━━ RECORDS FOR THIS EXERCISE ━━

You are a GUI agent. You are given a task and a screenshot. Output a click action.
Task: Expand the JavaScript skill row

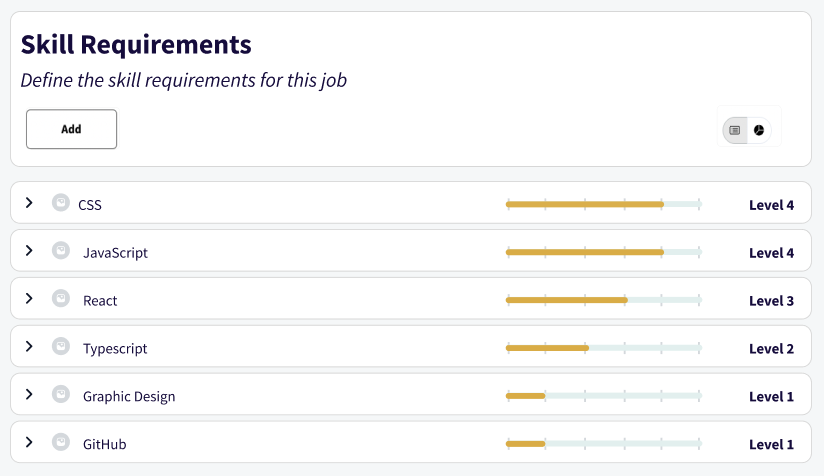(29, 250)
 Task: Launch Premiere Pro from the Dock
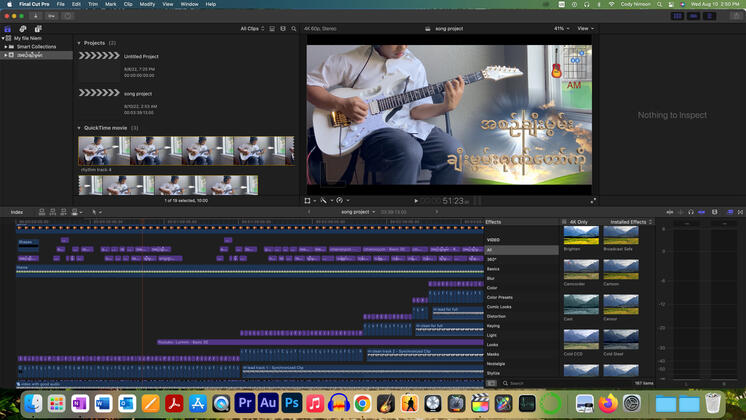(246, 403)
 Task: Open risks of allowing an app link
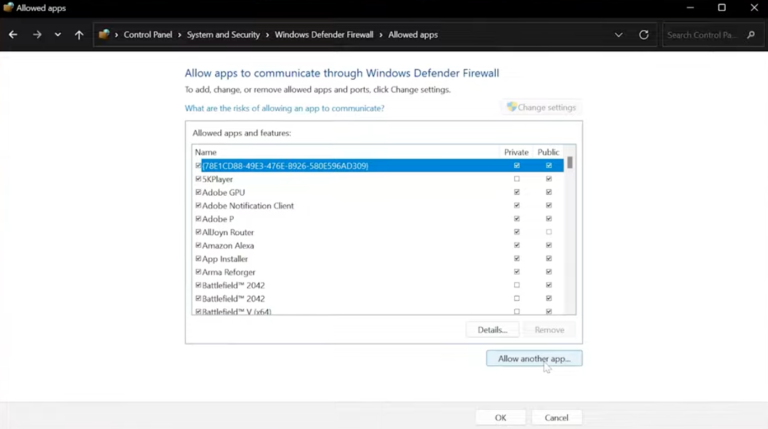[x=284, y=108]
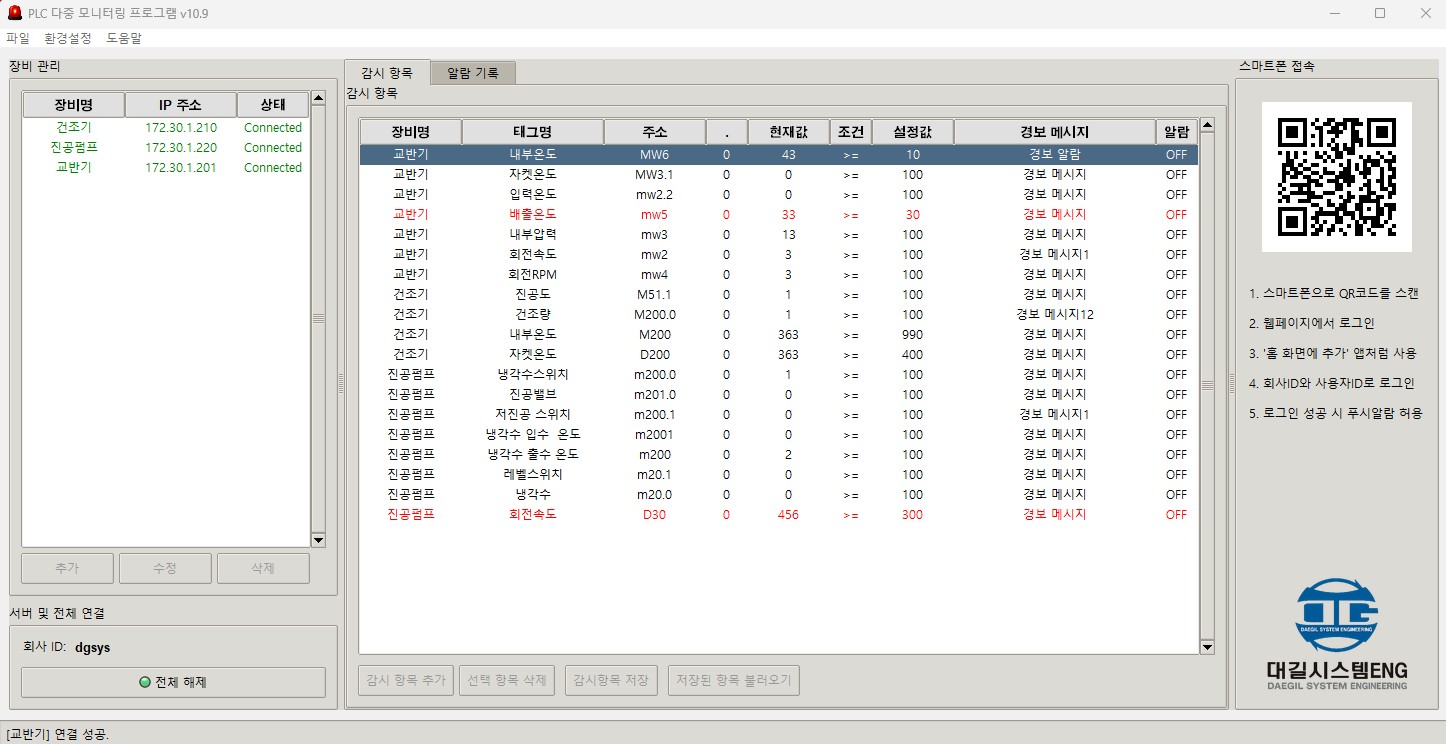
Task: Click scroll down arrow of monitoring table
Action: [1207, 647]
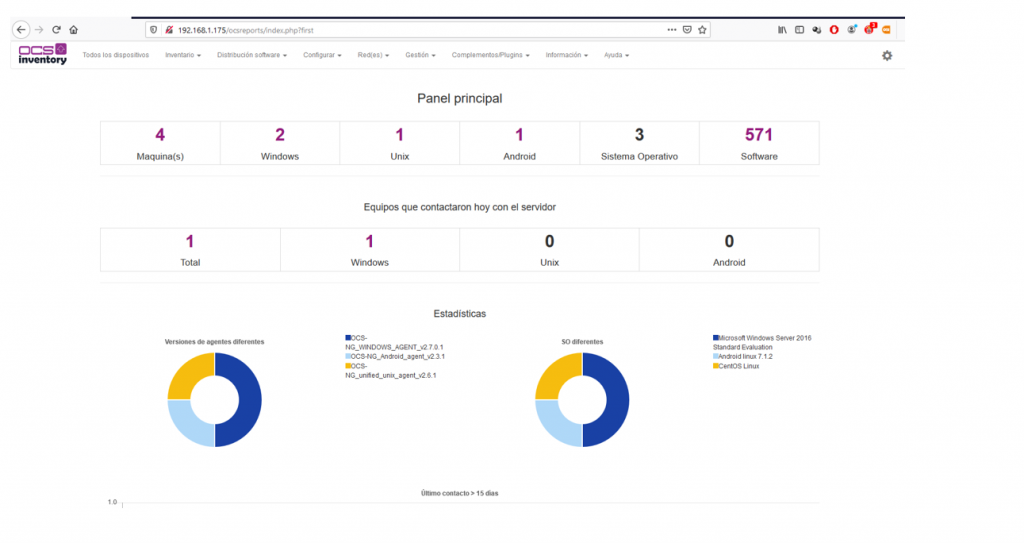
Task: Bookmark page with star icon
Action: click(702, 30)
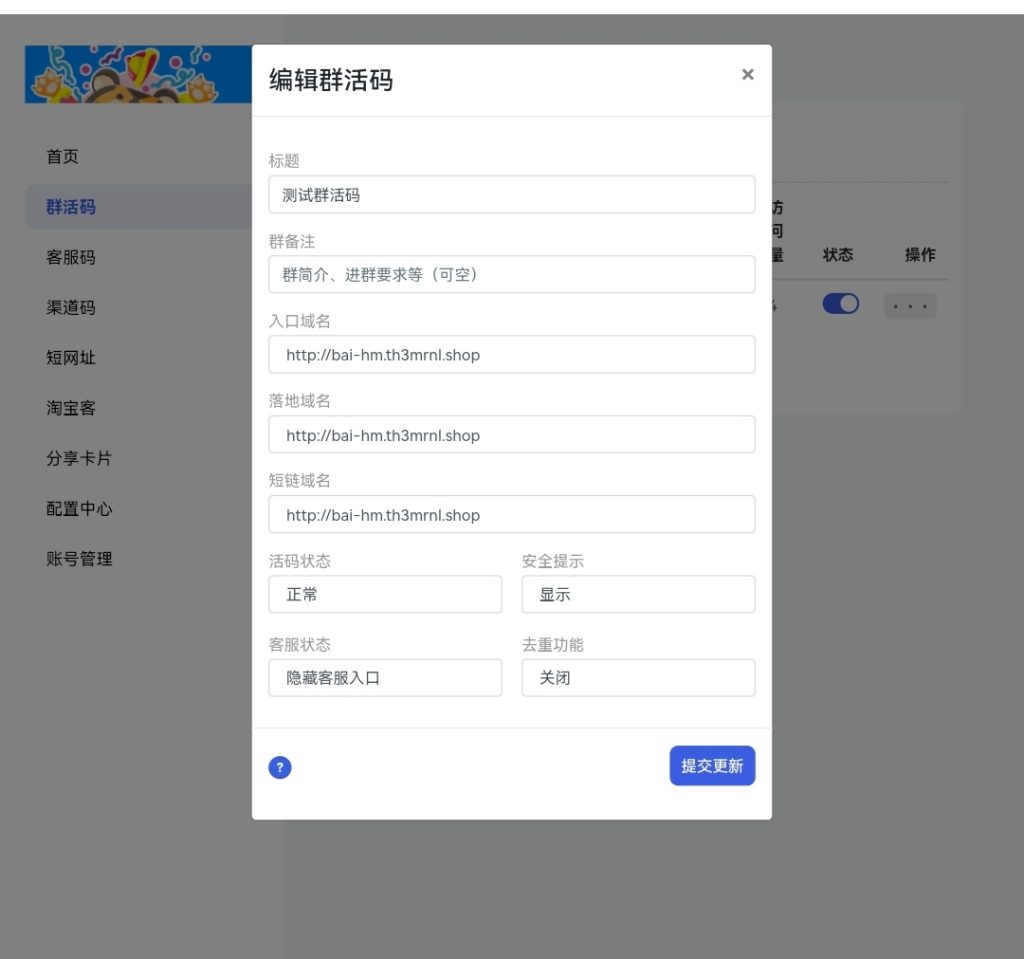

━━━
━━ RECORDS FOR THIS EXERCISE ━━

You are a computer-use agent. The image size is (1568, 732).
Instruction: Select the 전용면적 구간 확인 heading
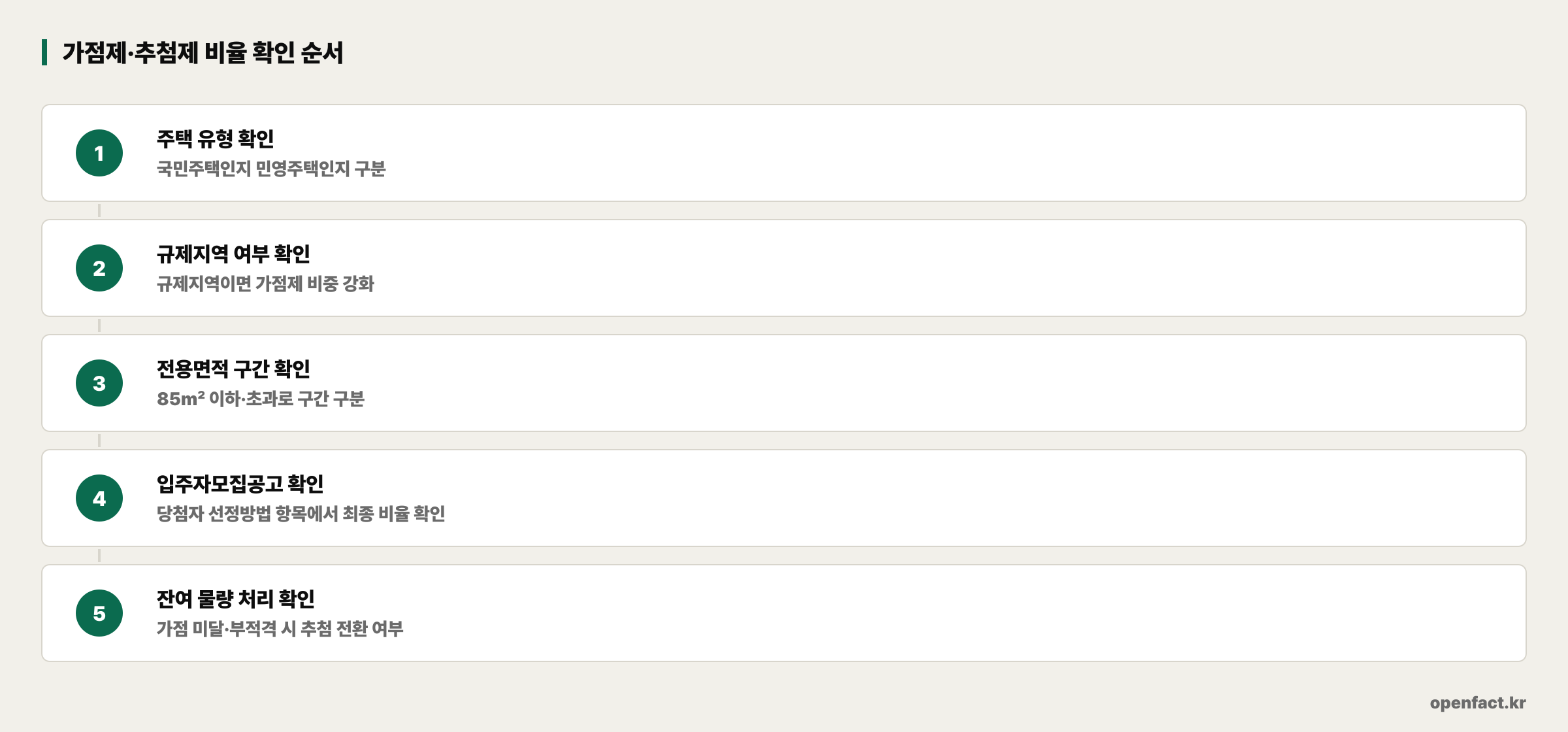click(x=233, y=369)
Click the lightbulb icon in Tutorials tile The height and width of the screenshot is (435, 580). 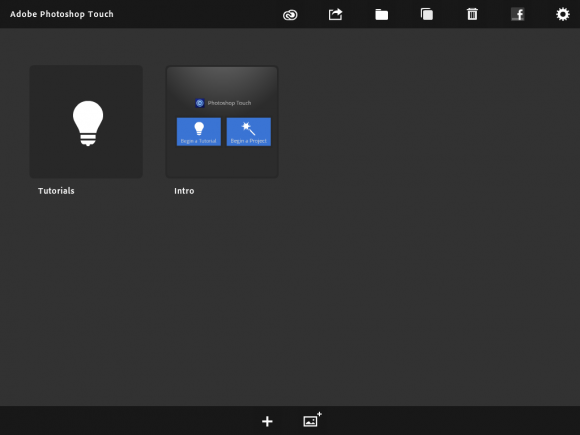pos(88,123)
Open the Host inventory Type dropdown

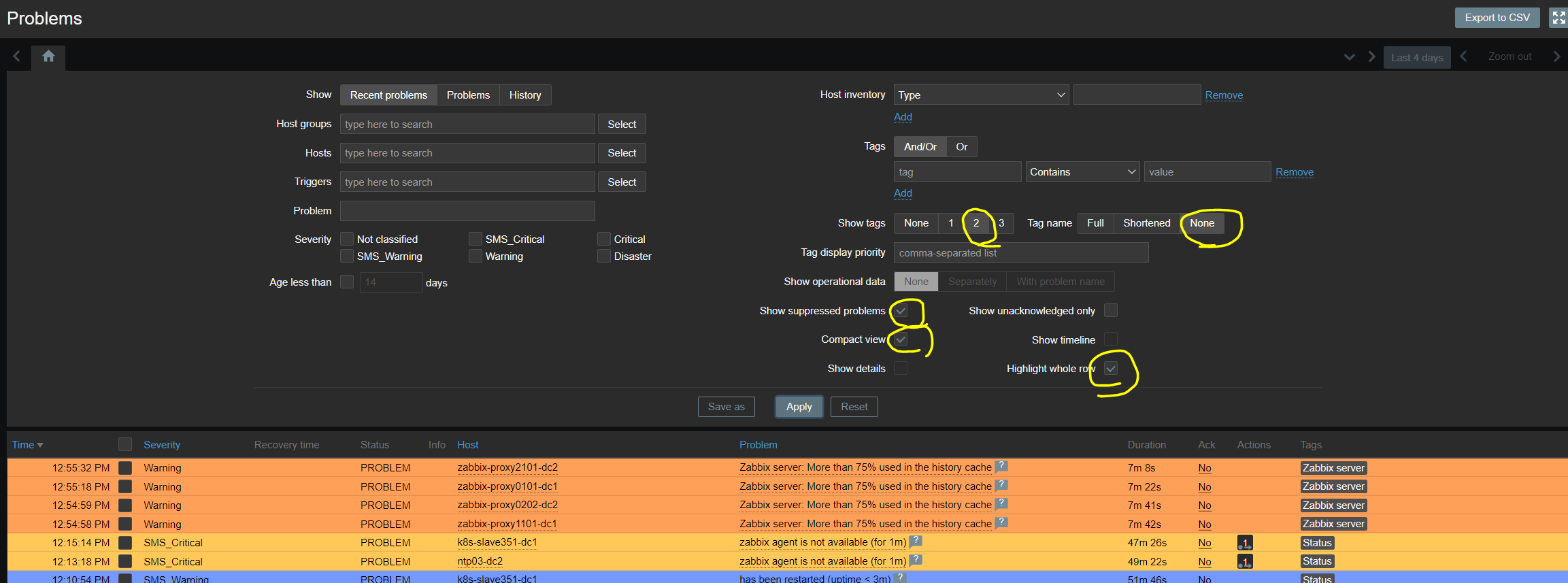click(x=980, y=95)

━━━

■ HOW TO COMPLETE THIS TASK: Whenever a line of the entries contains the string "agent", copy that line.

■ ANSWER TO THIS TASK:
You are a GUI agent. You are given a task and a screenshot. Output a click action.
You are a computer-use agent. The image size is (1568, 732).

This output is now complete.